### Task
Transcribe the part of the lines that opens with the line containing "Given: Check the Option 1 checkbox" and closes with the line containing "(x=797, y=544)", copying each line precisely.

---*---

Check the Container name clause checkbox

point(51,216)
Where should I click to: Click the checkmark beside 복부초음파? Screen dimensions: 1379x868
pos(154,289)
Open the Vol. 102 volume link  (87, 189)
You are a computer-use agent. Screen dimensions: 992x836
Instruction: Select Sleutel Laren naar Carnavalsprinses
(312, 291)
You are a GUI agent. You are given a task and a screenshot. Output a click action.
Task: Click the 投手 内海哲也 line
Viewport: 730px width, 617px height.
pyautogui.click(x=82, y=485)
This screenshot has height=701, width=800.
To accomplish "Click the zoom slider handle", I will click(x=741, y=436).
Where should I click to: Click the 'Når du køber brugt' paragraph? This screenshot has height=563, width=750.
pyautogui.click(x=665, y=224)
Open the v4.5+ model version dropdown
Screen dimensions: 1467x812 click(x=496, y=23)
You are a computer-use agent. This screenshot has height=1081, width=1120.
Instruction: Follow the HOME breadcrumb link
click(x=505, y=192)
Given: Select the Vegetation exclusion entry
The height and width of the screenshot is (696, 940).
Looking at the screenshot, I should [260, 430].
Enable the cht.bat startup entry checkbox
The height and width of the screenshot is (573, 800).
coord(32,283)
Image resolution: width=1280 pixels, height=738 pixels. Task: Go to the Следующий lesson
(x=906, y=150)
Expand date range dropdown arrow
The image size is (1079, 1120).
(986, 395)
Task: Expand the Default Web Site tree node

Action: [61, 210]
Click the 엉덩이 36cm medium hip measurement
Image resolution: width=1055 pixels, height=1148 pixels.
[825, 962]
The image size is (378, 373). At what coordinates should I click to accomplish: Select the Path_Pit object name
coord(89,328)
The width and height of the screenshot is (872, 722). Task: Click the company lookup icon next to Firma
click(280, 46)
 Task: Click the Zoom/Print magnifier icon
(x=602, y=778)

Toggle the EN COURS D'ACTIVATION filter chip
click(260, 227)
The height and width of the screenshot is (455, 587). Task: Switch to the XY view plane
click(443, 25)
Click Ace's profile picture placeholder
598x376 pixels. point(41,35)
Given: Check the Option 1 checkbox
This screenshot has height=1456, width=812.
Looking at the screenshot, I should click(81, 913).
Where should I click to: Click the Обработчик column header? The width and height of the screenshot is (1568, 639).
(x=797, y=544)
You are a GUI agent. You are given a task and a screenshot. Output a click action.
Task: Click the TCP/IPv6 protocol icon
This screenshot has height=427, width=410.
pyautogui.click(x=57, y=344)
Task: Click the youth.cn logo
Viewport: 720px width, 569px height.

---*---

### Expected answer
Given: Check the Option 1 checkbox
This screenshot has height=1456, width=812.
Looking at the screenshot, I should click(81, 913).
Where should I click to: Click the Обработчик column header? The width and height of the screenshot is (1568, 639).
(x=797, y=544)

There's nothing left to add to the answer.